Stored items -
*** Begin section ***
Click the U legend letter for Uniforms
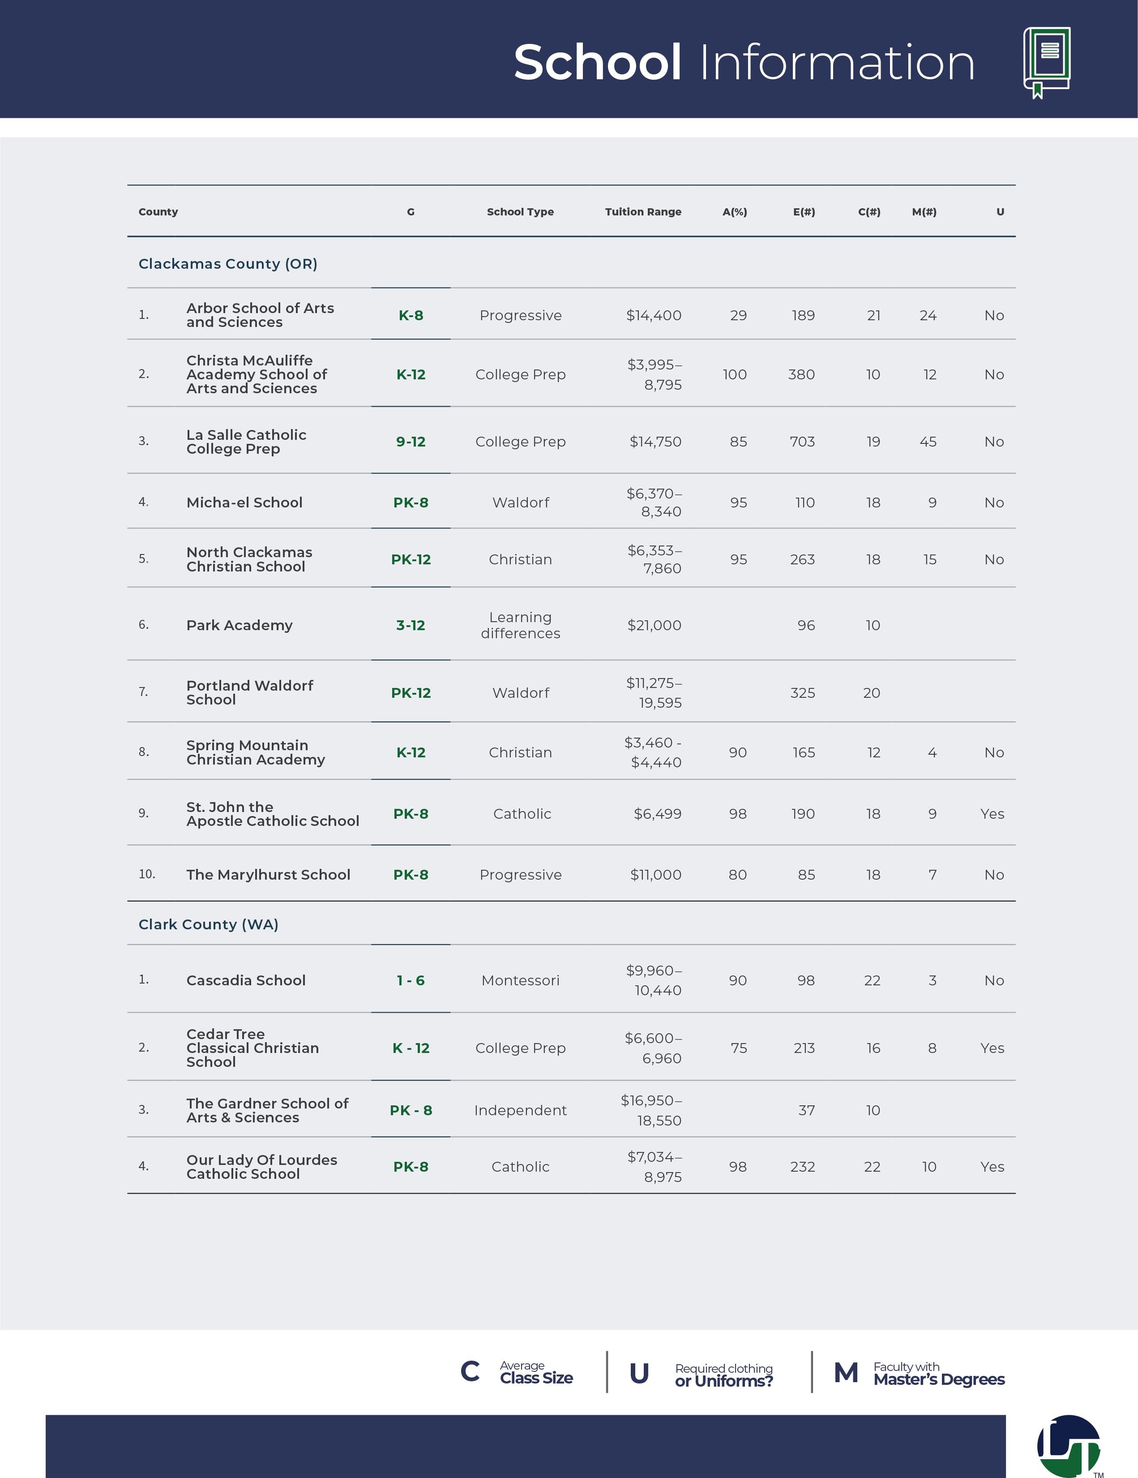 pos(639,1374)
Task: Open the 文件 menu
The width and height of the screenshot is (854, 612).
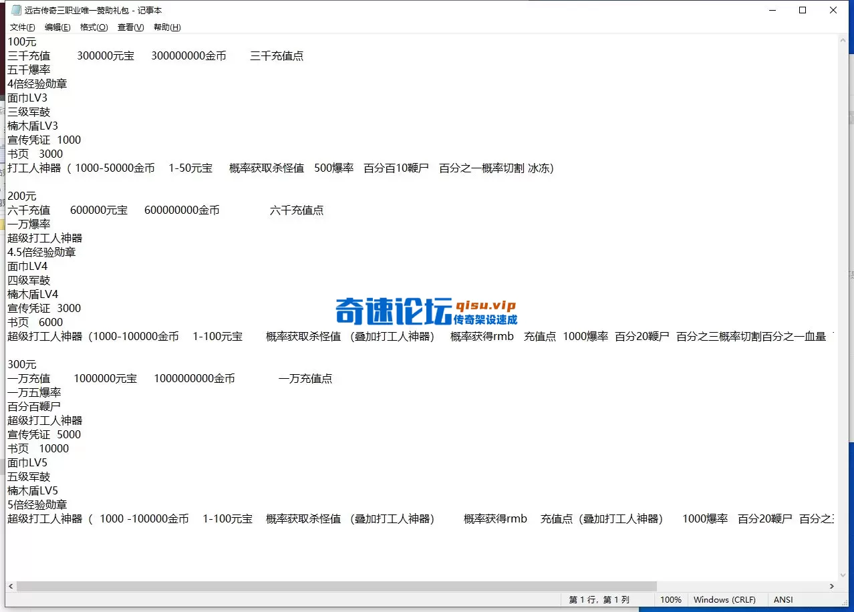Action: (x=21, y=27)
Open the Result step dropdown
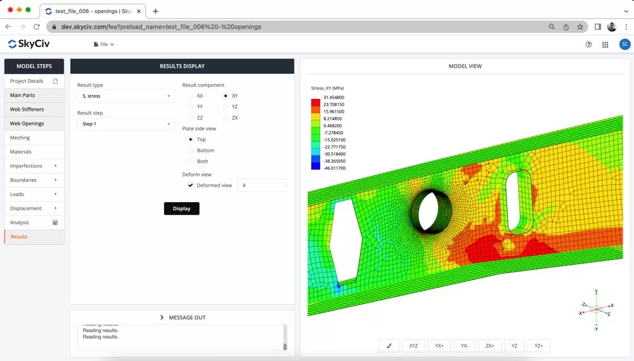The width and height of the screenshot is (634, 361). (x=126, y=124)
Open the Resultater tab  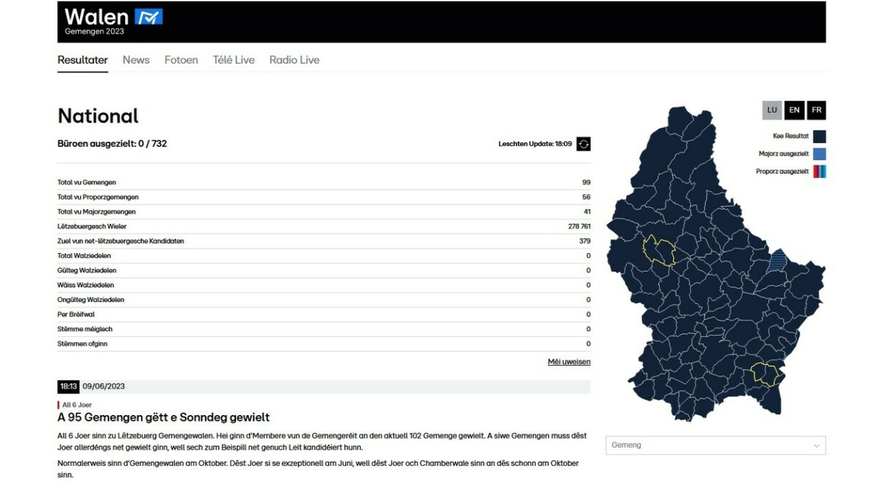point(82,60)
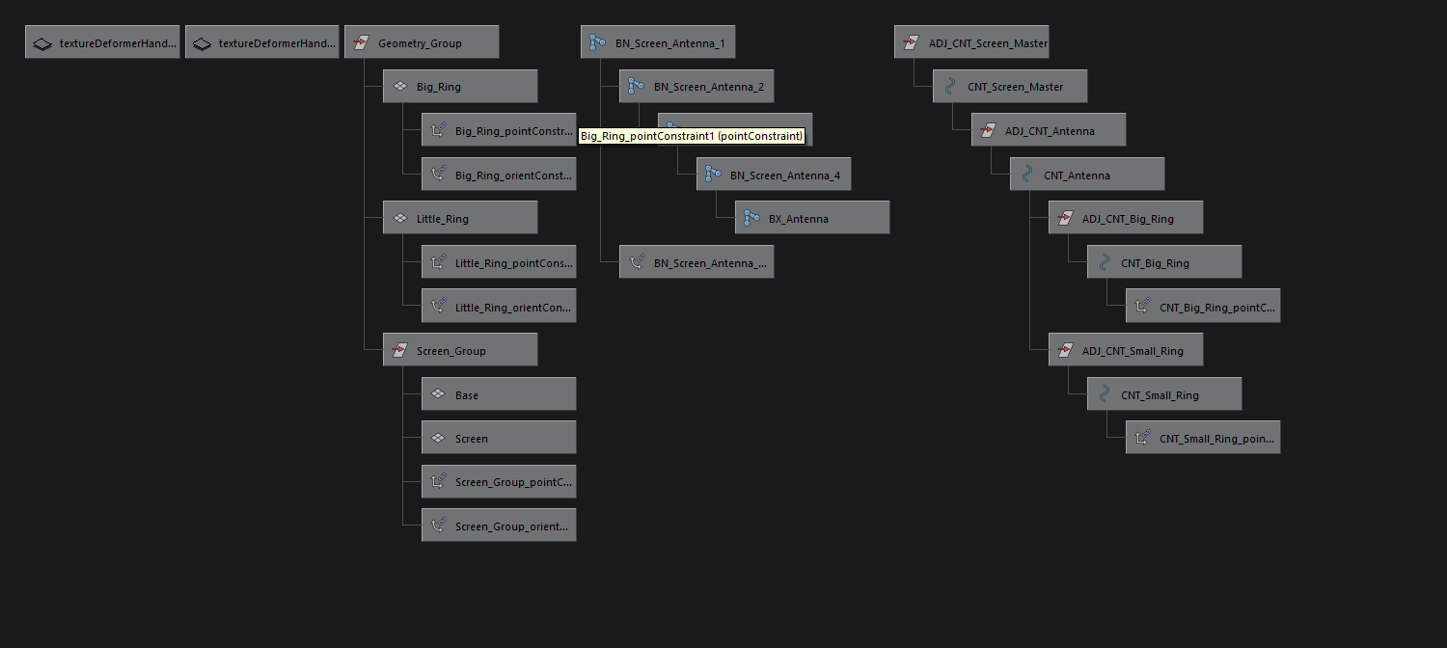This screenshot has height=648, width=1447.
Task: Click the joint icon on the BX_Antenna node
Action: [x=751, y=218]
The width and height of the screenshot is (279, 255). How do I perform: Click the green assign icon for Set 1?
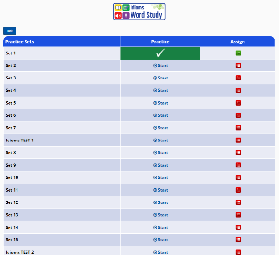pos(238,53)
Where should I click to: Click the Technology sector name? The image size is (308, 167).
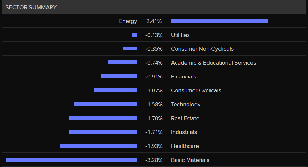tap(186, 104)
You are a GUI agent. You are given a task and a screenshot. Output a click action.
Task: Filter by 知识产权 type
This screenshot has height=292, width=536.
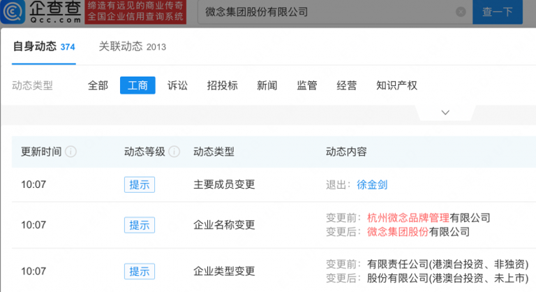396,85
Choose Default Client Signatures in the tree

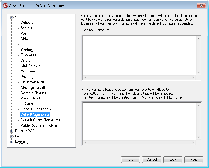coord(40,120)
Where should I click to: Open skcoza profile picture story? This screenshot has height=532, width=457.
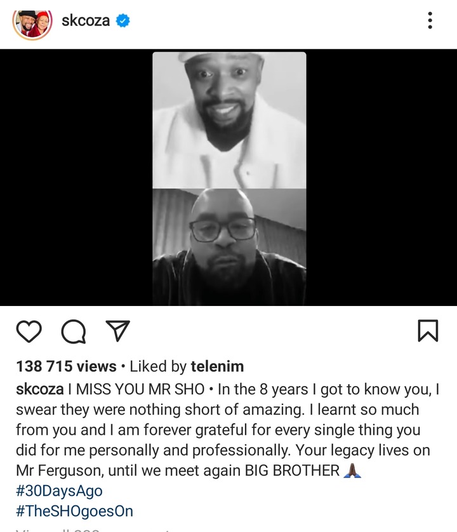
*** End section ***
Exercise objective - Please write out the lines above exactly, from the one that contains "Task: Filter by 知识产权 type" through the final line, and include none of the pictures.

Solution to this task -
Task: Filter by 知识产权 type
This screenshot has height=292, width=536.
396,85
Choose Default Client Signatures in the tree

coord(40,120)
Where should I click to: Open skcoza profile picture story? This screenshot has height=532, width=457.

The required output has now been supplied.